Despite grand plans for more jobs with which President Cyril Ramaphosa came in – as a businessman with economic prowess making big promises to change the country’s trajectory to one of prosperity – unemployment statistics show things have only become worse.

When former president Jacob Zuma left office early in 2019, the unemployment rate stood at around 27%.

Four years later, under the leadership of Ramaphosa, unemployment figures have grown, and currently stand at 32.9%.

This despite the launch of the Jobs Summit in 2018 where the president brought together government, business, labour and community organisations to advance job creation. He stressed that jobs, especially for the youth, would be a priority.

Meanwhile, in the Statistics South Africa Quarterly Labour Force Survey (QLFS) for the third quarter of 2022, results continue to show that the youth (aged 15-34 years) remain vulnerable in the labour market with an unemployment rate of 45.5%.
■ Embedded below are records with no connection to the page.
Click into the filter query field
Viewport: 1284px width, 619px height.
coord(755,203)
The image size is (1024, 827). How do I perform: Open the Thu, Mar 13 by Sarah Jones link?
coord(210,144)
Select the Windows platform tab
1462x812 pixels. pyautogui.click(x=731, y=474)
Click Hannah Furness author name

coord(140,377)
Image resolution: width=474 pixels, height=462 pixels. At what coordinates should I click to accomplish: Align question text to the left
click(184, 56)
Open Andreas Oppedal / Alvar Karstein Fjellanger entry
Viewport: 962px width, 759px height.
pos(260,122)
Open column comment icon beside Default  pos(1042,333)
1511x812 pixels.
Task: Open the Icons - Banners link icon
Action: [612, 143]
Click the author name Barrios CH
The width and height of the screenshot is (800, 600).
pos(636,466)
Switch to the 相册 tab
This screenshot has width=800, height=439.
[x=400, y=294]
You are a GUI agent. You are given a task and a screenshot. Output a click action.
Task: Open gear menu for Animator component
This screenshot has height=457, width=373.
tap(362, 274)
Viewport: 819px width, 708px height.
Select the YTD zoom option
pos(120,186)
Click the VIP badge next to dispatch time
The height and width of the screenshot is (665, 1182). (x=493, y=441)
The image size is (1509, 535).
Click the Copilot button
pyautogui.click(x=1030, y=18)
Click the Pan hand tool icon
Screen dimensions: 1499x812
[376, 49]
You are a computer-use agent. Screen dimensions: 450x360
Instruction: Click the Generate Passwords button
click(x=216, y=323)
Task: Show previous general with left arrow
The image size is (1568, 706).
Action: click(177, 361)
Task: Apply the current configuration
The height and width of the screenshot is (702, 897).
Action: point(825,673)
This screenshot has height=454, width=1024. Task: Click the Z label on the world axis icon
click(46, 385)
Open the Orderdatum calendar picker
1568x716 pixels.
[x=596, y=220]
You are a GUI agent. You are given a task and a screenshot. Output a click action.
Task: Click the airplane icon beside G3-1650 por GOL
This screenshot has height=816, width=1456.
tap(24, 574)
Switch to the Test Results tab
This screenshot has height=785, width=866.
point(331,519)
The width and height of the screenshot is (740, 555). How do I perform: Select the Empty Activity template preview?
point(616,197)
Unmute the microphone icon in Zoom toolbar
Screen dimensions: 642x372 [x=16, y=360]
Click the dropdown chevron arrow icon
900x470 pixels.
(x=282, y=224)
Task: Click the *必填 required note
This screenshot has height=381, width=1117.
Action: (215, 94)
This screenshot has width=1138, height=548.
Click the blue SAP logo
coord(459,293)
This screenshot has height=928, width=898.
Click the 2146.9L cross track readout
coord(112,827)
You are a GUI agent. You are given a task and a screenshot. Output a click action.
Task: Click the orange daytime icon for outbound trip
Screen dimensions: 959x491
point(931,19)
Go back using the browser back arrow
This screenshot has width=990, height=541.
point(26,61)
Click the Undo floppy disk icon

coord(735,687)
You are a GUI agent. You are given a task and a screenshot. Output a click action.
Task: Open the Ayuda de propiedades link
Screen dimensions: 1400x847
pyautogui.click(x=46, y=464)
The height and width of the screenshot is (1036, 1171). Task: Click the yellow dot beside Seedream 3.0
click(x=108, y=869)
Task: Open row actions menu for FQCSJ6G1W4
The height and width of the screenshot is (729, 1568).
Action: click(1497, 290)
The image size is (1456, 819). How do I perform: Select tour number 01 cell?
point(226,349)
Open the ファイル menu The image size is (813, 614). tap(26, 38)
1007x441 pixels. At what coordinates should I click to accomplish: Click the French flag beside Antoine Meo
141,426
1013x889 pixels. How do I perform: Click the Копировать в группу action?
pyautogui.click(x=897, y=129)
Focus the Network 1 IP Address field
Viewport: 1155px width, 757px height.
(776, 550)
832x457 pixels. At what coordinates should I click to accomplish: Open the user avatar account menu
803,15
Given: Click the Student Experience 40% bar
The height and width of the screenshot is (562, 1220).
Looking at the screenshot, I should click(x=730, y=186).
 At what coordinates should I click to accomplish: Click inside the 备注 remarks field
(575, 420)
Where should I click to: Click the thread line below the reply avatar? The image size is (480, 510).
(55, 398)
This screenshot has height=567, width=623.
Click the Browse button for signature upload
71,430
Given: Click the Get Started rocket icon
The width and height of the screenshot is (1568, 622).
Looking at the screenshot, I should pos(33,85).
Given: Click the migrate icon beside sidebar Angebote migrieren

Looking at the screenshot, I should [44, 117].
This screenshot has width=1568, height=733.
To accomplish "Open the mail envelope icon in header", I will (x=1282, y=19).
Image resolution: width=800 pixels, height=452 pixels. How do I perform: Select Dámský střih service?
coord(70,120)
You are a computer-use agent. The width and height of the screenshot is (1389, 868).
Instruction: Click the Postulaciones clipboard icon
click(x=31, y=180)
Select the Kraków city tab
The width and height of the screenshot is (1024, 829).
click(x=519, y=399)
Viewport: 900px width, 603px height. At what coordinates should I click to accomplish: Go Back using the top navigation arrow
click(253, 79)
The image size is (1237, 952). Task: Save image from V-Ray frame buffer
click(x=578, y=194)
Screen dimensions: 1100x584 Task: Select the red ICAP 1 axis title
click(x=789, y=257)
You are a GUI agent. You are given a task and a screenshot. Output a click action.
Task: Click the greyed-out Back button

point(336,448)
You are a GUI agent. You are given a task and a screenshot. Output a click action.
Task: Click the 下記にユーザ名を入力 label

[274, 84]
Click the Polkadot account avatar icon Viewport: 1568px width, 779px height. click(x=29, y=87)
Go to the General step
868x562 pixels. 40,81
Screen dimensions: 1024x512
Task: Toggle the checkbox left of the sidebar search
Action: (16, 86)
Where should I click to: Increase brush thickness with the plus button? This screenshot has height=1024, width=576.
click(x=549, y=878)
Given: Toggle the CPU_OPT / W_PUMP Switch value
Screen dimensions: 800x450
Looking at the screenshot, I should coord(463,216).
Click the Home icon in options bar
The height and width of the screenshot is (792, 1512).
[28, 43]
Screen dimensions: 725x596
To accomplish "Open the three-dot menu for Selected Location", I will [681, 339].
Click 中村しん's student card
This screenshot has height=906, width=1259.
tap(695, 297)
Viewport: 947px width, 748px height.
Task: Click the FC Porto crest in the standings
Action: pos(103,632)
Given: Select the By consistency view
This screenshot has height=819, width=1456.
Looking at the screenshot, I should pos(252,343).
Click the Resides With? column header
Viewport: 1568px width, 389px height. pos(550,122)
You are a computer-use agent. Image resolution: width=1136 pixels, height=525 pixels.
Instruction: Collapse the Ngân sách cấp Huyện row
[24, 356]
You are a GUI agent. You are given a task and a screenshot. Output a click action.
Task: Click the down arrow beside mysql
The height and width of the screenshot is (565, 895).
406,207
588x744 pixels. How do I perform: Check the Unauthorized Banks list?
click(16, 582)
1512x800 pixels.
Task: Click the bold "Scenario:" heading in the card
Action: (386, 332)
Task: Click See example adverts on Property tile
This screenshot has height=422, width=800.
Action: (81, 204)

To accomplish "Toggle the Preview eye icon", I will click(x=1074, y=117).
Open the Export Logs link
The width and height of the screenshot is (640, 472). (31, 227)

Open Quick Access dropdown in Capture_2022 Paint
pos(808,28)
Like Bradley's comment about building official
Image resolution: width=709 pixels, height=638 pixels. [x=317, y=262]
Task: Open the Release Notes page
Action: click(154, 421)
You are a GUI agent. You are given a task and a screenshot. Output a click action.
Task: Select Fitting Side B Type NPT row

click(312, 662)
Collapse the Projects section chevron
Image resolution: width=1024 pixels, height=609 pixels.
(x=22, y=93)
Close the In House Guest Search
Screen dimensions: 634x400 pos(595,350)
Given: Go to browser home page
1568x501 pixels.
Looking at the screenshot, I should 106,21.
This unemployment crisis, coupled with the increasing price of survival, with rising petrol and food prices, saw the public take to the streets as unions embarked on a nationwide “cost of living” strike in August and threatened another “national shutdown” last month.

Fight Inequality Alliance South Africa’s Wafaa Abdurahman, who works with the unemployed across the country, said Ramaphosa was the president chosen by business and they put lots of money behind his campaign.

“Government has implemented ... policies that allow big business to come under the guise of creating jobs. They get all these tax breaks and (jobs) never happen. Things are easier for companies to come in and take out of our country, while we have jobless growth in this country.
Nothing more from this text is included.